The Weekend of Manliness: the fallen
Several years ago, longer than I care to remember, some guys would get together for a weekend of manliness. We would rent a cabin in the Alaskan wilderness, hike in with all of our supplies and hunker down for a weekend of manly activities like card games, firewood chopping and math equations without a calculator until someone remembered that his phone had a calculator. The kicker was that we would do this in February, the not quite dead of winter.
Four guys hanging out in the same cabin for a weekend led to questionable decisions like the manliness games that usually involved running around the cabin and throwing ice balls at each other. When we were short of firewood or just looking for something constructive and destructive to do. Firewood can be used by anyone and in the Alaskan wilderness leaving firewood at a cabin could literally save someone’s life. However, it still takes chopping up a dead tree unless you don’t have an axe. Then you need to try something else.
The Weekend of Manliness went the way of other traditions that men will participate in for a time. Anyone who would participate ended up getting married, moving away, having children and a host of other excuses until it didn’t make sense to organize what used to be one of the best events of the year. It just made more sense for the two of us that were left to order take and bake pizzas and watch BSG or some insanely terrible movie – it was another form of male bonding that didn’t involve braving the elements or being cold, plus pizza.
Still, as I got older, I longed for the weekend to make its return. I longed for the ability to be away from my computer, to be out of cell phone range and to experience the great outdoors in a way that only Alaskan winter could deliver. Sure, there was a good chance that I could end up with frostbite, hypothermia or dead, but on the positive side, the chances of getting eaten by a bear were extremely tiny.

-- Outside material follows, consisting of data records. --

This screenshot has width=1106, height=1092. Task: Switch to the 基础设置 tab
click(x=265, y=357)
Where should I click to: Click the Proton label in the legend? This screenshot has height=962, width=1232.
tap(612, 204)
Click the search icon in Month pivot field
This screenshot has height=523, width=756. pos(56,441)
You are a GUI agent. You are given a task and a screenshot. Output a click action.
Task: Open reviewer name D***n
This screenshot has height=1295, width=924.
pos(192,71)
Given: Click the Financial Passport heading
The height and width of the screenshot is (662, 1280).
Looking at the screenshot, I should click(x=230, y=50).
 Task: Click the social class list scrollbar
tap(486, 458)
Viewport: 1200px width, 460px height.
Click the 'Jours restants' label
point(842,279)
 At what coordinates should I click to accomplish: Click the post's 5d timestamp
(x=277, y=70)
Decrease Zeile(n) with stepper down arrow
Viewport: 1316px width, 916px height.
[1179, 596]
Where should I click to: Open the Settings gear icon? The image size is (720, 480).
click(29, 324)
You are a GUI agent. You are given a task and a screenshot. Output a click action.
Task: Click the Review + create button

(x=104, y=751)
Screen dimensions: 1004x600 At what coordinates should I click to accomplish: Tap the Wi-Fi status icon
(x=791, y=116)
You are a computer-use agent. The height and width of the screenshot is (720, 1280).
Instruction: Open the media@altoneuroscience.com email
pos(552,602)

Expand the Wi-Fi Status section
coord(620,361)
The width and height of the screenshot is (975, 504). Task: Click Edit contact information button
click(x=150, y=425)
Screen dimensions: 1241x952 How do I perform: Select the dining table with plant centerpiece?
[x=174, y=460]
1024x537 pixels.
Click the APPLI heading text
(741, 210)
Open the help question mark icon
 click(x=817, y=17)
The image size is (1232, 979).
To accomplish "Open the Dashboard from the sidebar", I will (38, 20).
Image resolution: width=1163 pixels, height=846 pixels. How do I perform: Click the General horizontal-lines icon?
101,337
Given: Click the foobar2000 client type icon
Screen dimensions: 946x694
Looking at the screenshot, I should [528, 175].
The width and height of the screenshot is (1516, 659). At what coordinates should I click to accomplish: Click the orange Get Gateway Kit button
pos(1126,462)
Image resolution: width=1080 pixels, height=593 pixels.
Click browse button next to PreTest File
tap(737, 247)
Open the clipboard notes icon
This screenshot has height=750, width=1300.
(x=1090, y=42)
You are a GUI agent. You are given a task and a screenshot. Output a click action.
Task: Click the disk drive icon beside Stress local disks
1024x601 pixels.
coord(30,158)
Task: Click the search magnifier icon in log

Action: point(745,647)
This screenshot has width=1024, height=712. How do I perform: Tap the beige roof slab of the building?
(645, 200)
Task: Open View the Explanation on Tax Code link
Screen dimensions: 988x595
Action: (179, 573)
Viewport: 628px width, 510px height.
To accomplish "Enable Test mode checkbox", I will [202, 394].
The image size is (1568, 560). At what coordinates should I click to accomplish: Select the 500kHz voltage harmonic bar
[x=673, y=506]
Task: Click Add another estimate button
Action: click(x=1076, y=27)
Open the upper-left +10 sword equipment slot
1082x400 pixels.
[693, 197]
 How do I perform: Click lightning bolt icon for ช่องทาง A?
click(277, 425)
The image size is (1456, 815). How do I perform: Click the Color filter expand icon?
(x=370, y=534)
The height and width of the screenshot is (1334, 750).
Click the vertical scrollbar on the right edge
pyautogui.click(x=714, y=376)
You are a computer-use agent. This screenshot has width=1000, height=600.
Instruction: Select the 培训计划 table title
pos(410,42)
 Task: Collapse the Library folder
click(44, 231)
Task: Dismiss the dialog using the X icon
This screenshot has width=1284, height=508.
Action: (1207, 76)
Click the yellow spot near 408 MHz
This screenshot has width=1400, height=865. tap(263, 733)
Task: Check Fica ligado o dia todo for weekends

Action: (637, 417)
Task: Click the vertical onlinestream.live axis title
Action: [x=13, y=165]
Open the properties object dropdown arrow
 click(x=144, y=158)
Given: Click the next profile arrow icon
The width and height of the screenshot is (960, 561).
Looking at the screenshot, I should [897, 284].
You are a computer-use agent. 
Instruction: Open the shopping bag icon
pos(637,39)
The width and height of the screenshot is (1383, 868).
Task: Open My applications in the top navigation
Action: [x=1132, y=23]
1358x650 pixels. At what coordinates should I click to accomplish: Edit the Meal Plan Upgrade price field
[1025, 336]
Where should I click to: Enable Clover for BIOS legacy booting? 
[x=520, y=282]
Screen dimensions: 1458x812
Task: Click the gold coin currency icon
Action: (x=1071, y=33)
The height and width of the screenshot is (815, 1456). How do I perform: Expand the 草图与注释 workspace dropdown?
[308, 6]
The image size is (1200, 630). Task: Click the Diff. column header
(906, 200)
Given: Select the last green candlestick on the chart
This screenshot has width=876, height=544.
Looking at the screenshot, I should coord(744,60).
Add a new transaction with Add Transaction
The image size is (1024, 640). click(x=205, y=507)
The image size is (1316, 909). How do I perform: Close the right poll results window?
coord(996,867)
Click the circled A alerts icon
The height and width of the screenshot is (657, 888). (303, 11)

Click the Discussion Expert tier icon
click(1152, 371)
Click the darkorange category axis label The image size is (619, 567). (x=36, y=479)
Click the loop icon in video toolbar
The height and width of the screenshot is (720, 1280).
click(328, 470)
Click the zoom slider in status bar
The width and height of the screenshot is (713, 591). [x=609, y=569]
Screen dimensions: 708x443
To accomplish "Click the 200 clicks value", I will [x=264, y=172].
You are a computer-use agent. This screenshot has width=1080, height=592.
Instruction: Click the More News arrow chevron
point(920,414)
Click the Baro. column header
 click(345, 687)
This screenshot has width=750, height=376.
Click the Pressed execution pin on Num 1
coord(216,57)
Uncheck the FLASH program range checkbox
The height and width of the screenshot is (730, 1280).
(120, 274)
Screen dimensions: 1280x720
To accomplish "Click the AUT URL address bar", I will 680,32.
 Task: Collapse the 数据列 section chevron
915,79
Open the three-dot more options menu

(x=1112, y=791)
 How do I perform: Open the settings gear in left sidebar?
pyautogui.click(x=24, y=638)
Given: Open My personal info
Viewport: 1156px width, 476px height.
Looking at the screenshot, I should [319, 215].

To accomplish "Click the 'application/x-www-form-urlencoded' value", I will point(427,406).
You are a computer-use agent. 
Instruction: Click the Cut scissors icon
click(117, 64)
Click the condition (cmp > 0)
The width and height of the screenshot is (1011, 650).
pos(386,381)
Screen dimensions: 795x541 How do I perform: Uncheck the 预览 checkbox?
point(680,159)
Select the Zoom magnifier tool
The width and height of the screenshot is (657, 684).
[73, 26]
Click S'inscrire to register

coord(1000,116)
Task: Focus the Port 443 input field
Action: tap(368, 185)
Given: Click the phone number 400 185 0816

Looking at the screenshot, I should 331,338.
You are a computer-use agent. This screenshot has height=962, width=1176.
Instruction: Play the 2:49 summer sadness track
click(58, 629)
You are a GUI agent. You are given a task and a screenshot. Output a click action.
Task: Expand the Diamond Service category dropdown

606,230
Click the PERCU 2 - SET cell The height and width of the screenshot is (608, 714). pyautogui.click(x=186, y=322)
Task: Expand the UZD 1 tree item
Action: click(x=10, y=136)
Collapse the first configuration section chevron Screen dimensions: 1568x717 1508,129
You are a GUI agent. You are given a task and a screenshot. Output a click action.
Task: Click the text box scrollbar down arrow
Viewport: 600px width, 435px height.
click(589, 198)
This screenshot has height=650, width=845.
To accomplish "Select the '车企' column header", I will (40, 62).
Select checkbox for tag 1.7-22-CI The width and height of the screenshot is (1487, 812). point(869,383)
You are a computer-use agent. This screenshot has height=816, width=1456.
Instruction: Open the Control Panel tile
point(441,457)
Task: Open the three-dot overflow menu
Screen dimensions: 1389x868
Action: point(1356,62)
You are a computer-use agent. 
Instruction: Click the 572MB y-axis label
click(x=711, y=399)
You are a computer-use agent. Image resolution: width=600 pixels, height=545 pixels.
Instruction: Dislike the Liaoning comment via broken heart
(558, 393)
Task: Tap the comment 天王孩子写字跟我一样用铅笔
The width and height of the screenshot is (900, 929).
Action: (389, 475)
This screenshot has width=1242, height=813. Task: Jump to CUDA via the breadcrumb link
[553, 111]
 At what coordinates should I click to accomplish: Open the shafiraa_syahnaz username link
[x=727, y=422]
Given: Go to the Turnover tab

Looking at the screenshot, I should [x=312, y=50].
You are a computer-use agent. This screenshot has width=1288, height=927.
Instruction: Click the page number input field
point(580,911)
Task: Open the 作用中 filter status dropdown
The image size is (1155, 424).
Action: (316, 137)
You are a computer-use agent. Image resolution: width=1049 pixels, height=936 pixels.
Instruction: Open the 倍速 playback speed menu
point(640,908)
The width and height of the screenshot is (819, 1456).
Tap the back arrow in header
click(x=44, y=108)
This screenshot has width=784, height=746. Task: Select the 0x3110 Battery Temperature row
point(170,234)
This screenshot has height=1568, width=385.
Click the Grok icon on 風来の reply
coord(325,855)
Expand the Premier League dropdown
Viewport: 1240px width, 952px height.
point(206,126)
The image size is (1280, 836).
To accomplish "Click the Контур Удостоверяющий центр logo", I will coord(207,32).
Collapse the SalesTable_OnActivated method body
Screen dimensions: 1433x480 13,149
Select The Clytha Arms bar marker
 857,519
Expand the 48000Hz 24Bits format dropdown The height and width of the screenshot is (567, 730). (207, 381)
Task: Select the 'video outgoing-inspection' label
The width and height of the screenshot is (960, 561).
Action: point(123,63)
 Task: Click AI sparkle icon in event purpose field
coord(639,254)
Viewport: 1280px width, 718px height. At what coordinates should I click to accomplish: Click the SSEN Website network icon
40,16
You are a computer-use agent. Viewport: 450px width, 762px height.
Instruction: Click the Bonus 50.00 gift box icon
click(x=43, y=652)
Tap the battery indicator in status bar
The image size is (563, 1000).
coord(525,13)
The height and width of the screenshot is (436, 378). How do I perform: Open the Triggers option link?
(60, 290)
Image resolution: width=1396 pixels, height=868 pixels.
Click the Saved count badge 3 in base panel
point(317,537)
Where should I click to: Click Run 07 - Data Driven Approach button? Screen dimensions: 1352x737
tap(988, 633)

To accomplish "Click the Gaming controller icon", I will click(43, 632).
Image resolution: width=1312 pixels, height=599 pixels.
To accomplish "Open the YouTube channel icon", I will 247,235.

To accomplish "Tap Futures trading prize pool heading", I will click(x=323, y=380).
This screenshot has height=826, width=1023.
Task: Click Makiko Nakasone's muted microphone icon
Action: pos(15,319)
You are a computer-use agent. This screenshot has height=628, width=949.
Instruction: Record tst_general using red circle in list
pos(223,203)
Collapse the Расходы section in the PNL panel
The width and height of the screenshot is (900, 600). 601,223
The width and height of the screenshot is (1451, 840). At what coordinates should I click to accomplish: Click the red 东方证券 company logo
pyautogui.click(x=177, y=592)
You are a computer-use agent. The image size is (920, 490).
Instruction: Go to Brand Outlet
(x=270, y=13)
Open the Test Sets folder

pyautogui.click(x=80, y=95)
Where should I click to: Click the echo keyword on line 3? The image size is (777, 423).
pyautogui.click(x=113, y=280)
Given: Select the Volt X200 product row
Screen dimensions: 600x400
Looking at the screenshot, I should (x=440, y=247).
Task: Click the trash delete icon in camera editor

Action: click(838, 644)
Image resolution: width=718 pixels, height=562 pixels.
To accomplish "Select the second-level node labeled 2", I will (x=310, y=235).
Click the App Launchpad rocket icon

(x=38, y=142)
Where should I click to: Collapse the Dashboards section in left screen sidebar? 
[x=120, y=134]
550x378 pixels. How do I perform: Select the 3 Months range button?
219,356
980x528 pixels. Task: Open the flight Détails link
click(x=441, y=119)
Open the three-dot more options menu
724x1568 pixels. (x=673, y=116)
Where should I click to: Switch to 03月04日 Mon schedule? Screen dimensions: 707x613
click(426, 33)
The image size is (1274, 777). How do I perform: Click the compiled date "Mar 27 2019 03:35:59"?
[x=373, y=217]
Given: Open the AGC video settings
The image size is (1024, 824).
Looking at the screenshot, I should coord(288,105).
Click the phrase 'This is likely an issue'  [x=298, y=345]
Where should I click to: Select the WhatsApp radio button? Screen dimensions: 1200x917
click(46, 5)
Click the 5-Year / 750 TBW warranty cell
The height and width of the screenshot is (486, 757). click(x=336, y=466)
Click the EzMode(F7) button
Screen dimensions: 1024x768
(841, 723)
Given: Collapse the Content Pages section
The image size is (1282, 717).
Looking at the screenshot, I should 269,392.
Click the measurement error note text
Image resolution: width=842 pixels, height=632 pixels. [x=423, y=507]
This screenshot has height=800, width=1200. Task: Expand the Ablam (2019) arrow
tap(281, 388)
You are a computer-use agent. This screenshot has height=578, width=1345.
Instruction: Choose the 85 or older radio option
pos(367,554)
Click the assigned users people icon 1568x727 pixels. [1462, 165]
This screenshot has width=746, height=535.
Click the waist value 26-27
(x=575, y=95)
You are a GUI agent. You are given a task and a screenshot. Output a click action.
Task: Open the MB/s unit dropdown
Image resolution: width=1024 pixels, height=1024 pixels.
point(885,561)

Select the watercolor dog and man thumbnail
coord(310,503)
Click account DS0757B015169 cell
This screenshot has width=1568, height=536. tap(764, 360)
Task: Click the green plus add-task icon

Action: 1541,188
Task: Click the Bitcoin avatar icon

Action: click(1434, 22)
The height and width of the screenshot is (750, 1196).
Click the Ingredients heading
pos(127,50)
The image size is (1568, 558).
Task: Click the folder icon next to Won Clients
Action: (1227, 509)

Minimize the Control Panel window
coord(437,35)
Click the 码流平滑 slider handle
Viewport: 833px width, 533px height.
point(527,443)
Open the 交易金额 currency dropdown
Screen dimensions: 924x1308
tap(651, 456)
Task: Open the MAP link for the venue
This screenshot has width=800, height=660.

Unfortunately, I couldn’t get the band back together again, so I decided to make the first mistake, and one that only a cheechako would make, I decided to go to a cabin by myself. Traveling the Alaskan wilderness alone, even in the best of weather is a chump move. You should always travel with someone else – if for no other reason than that person may be able to help you out of a jam. But this was to be the Weekend of Manliness – I was harkening back to my imagined roots of strength and outdoorsiness, and I had a book I was planning to finish reading.
So I headed out in my rental car. It was morning, and there was a Winter Storm Warning, but I was dressed warmly enough. I figured I could beat the storm and have coffee on the stove by sundown. The cabin would only be about 3 miles from the parking area. My second mistake made, I got to the parking area and headed out.
The going was beautiful. The sun was rising the snow was glistening. The cold was brisk and bracing. All in all, I could tell this was going to be the best weekend alone that I could hope to imagine. The going was slow because the paths were covered in powder. To be truthful, I was a bit out of shape, and my pack was heavier than I expected. Still I trudged on following what I thought was the direction I should go. About halfway through my hike, I realized that I was heading down the wrong path. I realized this because it had been two hours and I hadn’t reached the cabin yet. The snow wasn’t that deep, and I couldn’t have been that out of shape.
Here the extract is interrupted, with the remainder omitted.